Immigration in the world

Children smiling
Children smiling. Photo: Jean-Pierre

International migration is a major component of the history of humanity. Since the dawn of time, humans migrate, move, evolve on the planet in freedom. Finally, until the strange concept of borders emerges. At first, there were more natural boundaries between territories, like mountains, rivers. Then came the effective control, mainly military, of a given territory within the dividing lines with the outside. Exterior considered the enemy, most of the time. The States thus formed throughout history then wanted to control this space as best as possible, defend it against possible aggressors, and even extend it, by force generally. The main reasons being the control of resources. Land, water, mineral wealth.

Despite these historical geopolitical developments that are supposed to slow down travel, people have continued to migrate. And even more and more. In a legal way and quite uninhibited most of the time. But also to escape an unenviable fate: extreme poverty, deadly conflicts, intimidation, theft of land and resources, forced displacement, etc. Territories considered as virgin, or at least almost empty, and filled with economic potentials, thus became populated as, like the Americas, Australia or the Asian part of Russia. These displacements of populations have greatly varied the proportion of immigrants from one country to another. Some states have more than half of their immigrant population, while others are less than 0.1 percent.

The UN counted 258 million migrants in the world in 2017. A massive phenomenon, certainly, but which remains very relative. Indeed, it only concerns… 3.4% of the world’s population. In 1965, this proportion was 2.3%. In 1990, it rose to 2.9%.
Humans live mainly in their country of birth.

The United States has the largest number of immigrants in the world. They were 48.2 million in 2015 according to the United Nations. Then come, far behind, Russia (11.6 million), Saudi Arabia (10.8), Germany (10.2), the United Kingdom (8.4), the United Arab Emirates ( 8), France (7.9), Canada (7.6) and Australia (6.7).

But in proportion to their total population, it is quite different. The United Arab Emirates becomes the most cosmopolitan country, with 87.3% of its population of immigrant origin, that is to say born abroad. Saudi Arabia accounts for 34.1%, Switzerland (29%), Australia (28.2%), Canada (21%), Austria (17.2%), the United States ( 15.1%), the United Kingdom (12.9%), Spain (12.7%), Germany (12.5%) and France (12.3%).

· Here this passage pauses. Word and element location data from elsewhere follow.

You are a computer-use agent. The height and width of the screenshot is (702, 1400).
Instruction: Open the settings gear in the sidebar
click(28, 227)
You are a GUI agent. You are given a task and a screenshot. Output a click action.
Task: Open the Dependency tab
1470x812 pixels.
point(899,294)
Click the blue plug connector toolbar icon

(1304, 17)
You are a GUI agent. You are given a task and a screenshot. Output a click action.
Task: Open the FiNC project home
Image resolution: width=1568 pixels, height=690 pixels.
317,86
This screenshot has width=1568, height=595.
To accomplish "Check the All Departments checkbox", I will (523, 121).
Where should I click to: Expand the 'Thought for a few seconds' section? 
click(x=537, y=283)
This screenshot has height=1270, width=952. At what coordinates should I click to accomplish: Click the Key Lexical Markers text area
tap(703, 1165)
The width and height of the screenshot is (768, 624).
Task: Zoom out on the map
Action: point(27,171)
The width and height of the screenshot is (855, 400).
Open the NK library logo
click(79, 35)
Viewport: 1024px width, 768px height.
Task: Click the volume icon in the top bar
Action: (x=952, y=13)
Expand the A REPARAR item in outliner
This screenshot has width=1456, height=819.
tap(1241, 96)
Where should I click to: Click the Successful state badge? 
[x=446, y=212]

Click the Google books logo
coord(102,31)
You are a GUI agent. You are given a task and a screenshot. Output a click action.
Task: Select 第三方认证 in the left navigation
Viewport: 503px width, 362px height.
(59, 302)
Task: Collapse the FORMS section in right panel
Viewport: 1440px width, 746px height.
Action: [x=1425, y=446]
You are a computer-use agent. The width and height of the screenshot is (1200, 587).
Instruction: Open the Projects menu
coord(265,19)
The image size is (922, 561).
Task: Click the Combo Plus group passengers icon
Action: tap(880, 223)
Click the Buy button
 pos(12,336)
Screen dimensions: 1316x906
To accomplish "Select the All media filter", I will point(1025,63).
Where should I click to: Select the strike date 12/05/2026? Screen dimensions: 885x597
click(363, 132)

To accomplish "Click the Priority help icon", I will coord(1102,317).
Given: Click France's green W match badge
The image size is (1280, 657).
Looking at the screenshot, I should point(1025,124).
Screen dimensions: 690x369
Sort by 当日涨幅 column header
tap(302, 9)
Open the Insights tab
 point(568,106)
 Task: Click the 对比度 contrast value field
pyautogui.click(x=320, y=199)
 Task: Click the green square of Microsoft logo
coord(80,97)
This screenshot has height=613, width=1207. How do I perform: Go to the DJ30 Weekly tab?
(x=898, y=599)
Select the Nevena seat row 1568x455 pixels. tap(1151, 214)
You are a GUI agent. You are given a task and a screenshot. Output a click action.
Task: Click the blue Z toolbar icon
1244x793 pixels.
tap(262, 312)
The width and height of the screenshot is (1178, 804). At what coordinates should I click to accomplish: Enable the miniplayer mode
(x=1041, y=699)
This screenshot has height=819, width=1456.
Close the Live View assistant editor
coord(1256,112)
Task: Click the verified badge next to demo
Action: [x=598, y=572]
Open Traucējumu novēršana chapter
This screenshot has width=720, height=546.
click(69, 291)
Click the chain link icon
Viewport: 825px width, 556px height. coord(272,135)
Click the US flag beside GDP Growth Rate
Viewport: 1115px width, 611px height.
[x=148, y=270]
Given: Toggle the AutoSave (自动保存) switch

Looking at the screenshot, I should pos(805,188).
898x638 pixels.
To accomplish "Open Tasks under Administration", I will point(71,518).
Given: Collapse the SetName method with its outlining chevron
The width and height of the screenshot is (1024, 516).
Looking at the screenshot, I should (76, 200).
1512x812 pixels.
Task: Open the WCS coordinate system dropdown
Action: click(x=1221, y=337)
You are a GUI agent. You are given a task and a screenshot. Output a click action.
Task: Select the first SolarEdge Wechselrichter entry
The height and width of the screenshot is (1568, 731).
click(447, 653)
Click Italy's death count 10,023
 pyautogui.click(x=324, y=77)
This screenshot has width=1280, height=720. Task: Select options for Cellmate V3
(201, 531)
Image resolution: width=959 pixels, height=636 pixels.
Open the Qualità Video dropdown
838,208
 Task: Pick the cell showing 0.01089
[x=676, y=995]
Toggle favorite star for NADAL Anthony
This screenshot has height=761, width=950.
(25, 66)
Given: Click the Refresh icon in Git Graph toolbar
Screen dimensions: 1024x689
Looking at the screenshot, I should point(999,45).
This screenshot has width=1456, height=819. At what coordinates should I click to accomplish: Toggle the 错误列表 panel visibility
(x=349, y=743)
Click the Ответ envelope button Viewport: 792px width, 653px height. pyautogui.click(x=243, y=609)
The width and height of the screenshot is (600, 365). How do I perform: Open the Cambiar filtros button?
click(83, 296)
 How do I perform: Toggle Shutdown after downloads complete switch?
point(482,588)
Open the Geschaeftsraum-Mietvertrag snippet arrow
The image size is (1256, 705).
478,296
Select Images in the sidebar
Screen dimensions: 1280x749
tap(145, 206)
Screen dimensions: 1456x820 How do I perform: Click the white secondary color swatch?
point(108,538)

Overall, smaller countries often host a larger share of immigrants or refugees. Lebanon for example, hosts about 20% of refugees on its territory, from countries at war (Syria) or in latent conflict (Palestine) of the region. But in some countries, living conditions and the healthy economy are attractive, as in Luxembourg (46% of immigrants) or Switzerland (29%).

Some large countries attract few people, such as India (0.4%), China (0.07%), Brazil (0.3%) or Japan (1.7%). These countries, on the other hand, provide many emigrants. India, for example, is the country that provides the largest contingent of emigrants, with 15.9 million people, or 1.2% of its population. Mexico is second, with 12.5 million emigrants (10%), mainly to the United States. Russia (10.4 million, 7.2%), China (9.7 million, 0.7%), Bangladesh (7.2 million, 4.5%) and Syria (6.2 million, 33.3%) ) follow.

Here again, the ranking changes as soon as we talk about proportion. The country with the most people leaving is Bosnia and Herzegovina with 45.6%. Cape Verde (41.8%) and Albania (38.9%) also lost their population.

As some countries are very active in the field of migration (the United Kingdom, for example, which has 8.4 million immigrants and 4.7 million emigrants in 2015), many others seem completely closed to the phenomenon, such as Japan. This country has both few immigrants (1.7%) and few emigrants (0.6%).

For a long time confined to a displacement of the countries of the north towards the countries of the north and the south, the world witnessed a true “reversal of the migratory flows”, according to the expression of Alfred Sauvy. Now, it is the southern countries, after the great wave of decolonization of the second half of the 20th century, which provide the largest share of international migrants, with flows south-south (97 million) and south-north (89 million). The north-north flow concerns a quota of 57 million people, and the north-south flow is estimated at 14 million.

Human migration is a natural and global, historical phenomenon, which is increasing in spite of the obstacles, while remaining marginal among the populations. People who migrate usually do so for vital reasons, and we must continue to let humans free from their movements as much as possible.

Nobody is illegal, everyone is born on this planet.